Tapınak meydan okumasına karşı direndi. Tapınağın üzerindeki rünler bir sel gibi aktı. Herkes tek bakışta sıra dışı bir Arhat veya Bodhisattva'nın ortaya çıktığını söyleyebilirdi.

 

Buradaki her tapınağın kendi büyük karakterleri ona karşı münazara yapıyordu. Bir Budist dünyası açıldı ve tüm dağın oldukça kutsal hale gelmesine neden oldu.

 

“"Amitabha...” Sanki çok sayıda Arhat birlikte şarkı söylüyor gibi birçok ilahi duyuldu... Li Qiye'yi yenmek için üstün mantralarını kullanmak istediler.

 

İlahiler devam etti, görkemli Budist rünleri sanki savaşan bir Budist Lorduymuş gibi belirdi. Tüm mantralar ve sonsuz kanun etrafa yayıldı.

 

Tüm üstün fenomenler ne kadar güçlü olurlarsa olsunlar herkesi suskunlaştırdı. Bu manzara platodaki birçok kişiyi şaşırttı. Lin Tiandi gibi inanılmaz dahiler bile izlemeye geldi.

 

Dışarıdaki ibadetçiler bu görüntüler karşısında saygı doluydu. Secde etmeye başladılar ve kalkamadılar. Bazıları gözyaşları içinde bağırdı: “Merhametli Buda!”

 

Kısa süre içinde kalabalık Li Qiye'nin Üç Büyük Tapınağa meydan okuması karşısında şok oldu. Kısa süre içinde Büyük Yer Tapınağı'nı yenmesi Jikong Wudi, Zhan Shi ve Lin Tiandi gibi dahileri bile ciddileştirdi.

 

Birisi mırıldandı: “Sadece Ölümsüz İmparatorlar'ın bu şekilde on sekiz tapınağa meydan okumaya cüret edebileceğini düşünüyorum.”

 

Platoda uzun süre geçiren bir uzman konuştu: “Fenomenlere bakılırsa Büyük Dünya Tapınağı onu yenmek için bir Bodhisattva göndermiş. Bu çok inanılmaz Efsanelere göre tapınağın Bodhisattva seviyesindeki üyeleri tek cümle ile bir Tanrı Hükümdarı dönüştürebilirmiş. Ama şu an münazarada yenildiler. Bu ne kadar akıl almaz bir olay?”

 

“Büyük Dünya Tapınağı'ndaki bir Bodhisattva...” Bu seviyedeki bir uzmandan bahsedildiğinde Tanrı Hükümdarlar bile korkardı.” “Bu tür dharmic bir varlık... Eğer Budizm'e girmek istemiyorsanız onlardan uzak kalmak en iyisidir.

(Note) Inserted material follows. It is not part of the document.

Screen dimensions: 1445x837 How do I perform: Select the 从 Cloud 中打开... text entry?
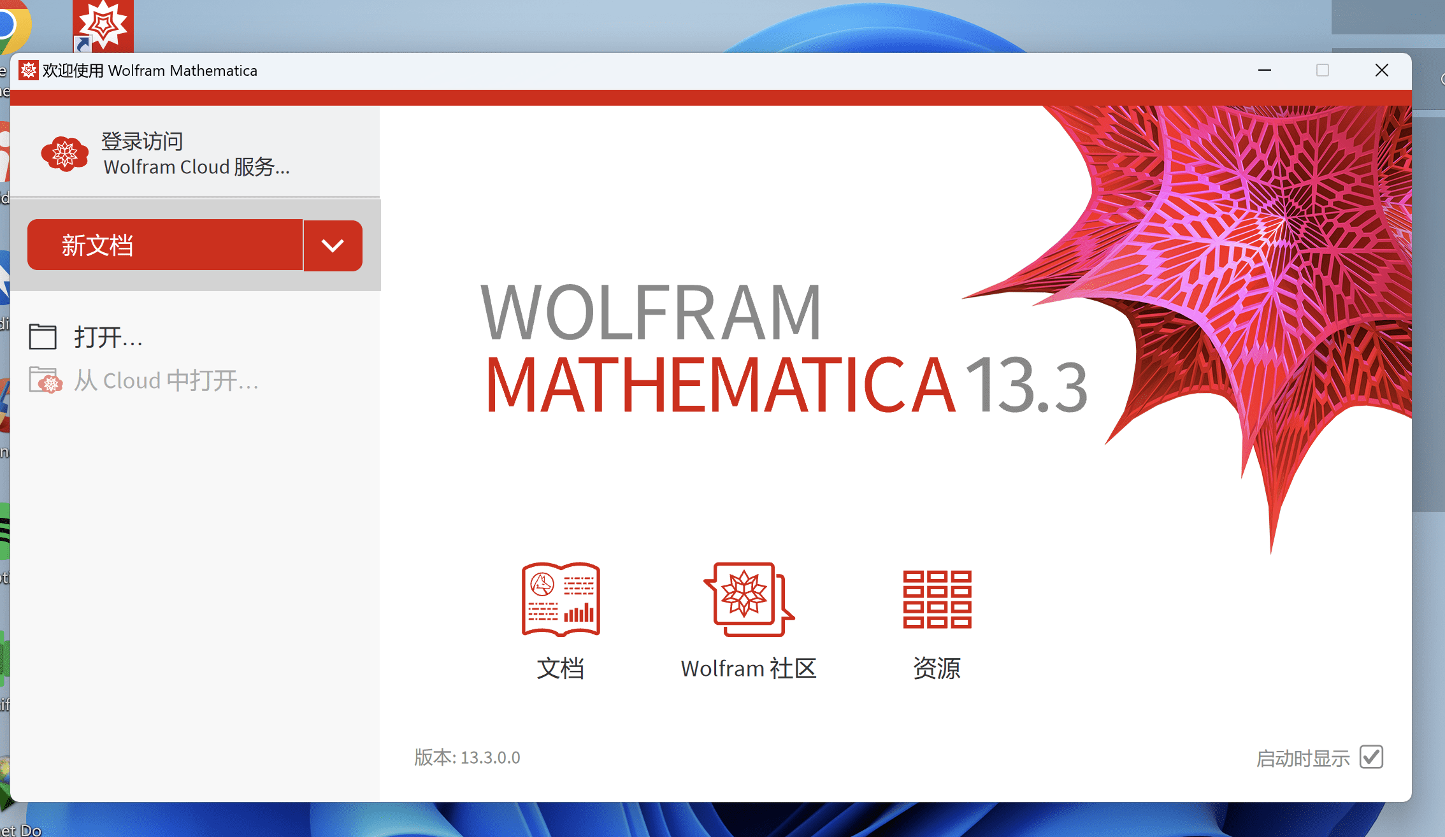[166, 381]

Sonuçta tek mantra ile sizi dönüştürüp, yere secde edip, Buda'ya ibadet etmenizi sağlayabilirler!”

 

Bu yeni bir Budist Lordu'nun doğuşu mu?” Platodaki keşişler bile bu fenomenler nedeniyle korkmuştu.

 

“Amitabha...” Bir keşiş ellerini birleştirdi ve konuştu: “Bu seviyede bir münazara yapabilmek için bir kutsal keşiş veya belki de bir Bodhisattva olmak gerekir. Dört Buda Tapınağı'nın Sekiz Yüzlü Parlak Bodhisattva'sını yenebildiğine göre aydınlanma elde edip yükselecek ve Nalanda'ya girip ardından Budist Krallığı'na girebilecek duruma gelecektir.”

 

“Budist krallığı efsanevi gerçek ölümsüzlüğün olduğu yer.” Birisi kıskanç şekilde konuştu.

 

Platodaki herkes oraya geldi. Yeni gelen keşişler ilahilere başladı. Hepsi bu fenomenler karşısında huşu içindeydi.

 

Şu anda büyük Budist aurası nedeniyle gelişimciler Ruh Dağı'na çıkmak istemiyordu. Güçlü dao kalplerine sahip olanlar bile dönüştürülebilirdi.

 

“Olağanüstü.” Fenomenlere birçok kişi bakarken bir genç birden bire çıktı. Gelişi dikkat çekti.

 

Gelişi ile birlikte antik bir aura etrafa yayıldı, sanki uzun yıllardır yaşıyordu. İstediği gibi hareket ediyordu. Nerede durursa dursun sanki yüksek göklerde duruyormuş gibiydi. Aurası aşılmaz bir seviyede gibi hissettiriyordu. Biri ne kadar güçlü ve cennete karşı gelici olursa olsun, bu genç adamı aşamaz hissederdi.

 

Jikong Wudi, Zhan Shi, Lin Tiandi ve diğer herkesin ifadesi bu gencin önünde değişti.

 

Onu tanıyıp tanımadıkları önemli değillerdi. Üstün dahiler olarak dehşet verici bir rakip ile karşı karşıya olduklarını anlıyorlardı. Bir Gerçek Ejderha ile kıyaslandırılabilir bir varlıktı.

 

“Çağlar boyunca ünlü olmuş Ruh Dağı'na bir bakalım.” Dağdaki üstün görüntüleri gördükten sonra güldü. Bir adım ile Dört Buda Tapınağı'nın önün geldi.

 

“Dört Buda Tapınağı'na mı girecek?” Birçok kişi bunu gördükten sonra gözlerini yuvarladı.

 

Bu tapınak On sekizin lideriydi ve sadece Nalanda'nın altındaydı. En üstün dahiler bile dikkatsizce ona meydan okumaya cüret edemezdi.

 

Jikong Wudi yeterince yenilmezdi. Bir aydınlanma meyvesi elde etmişti ancak yine de Dört Buda Tapınağı'na meydan okumaya cüret etmemişti. Zhan Shi'nin güçlü bir Dao kalbi vardı. Ona meydan okumuştu ama sadece yazıt dinlemişti, anlayış veya münazara konusunda kendinden emin olmadığında bunları yapmamıştı.

 

Genç adam gülümsedi ve tapınağın dışında ilan etti: “Tapınağın keşişleri dinleyin. Bugün, ben, Güney İmparatoru, sizin Büyük Elmas Formasyonu'nuzu denemeye geldim. On sekiz Vajra'nız dışarı çıksın.”

 

Herkes onun usul olsa da altın ağırlığı taşıyan sözlerini açıkça duymuştu.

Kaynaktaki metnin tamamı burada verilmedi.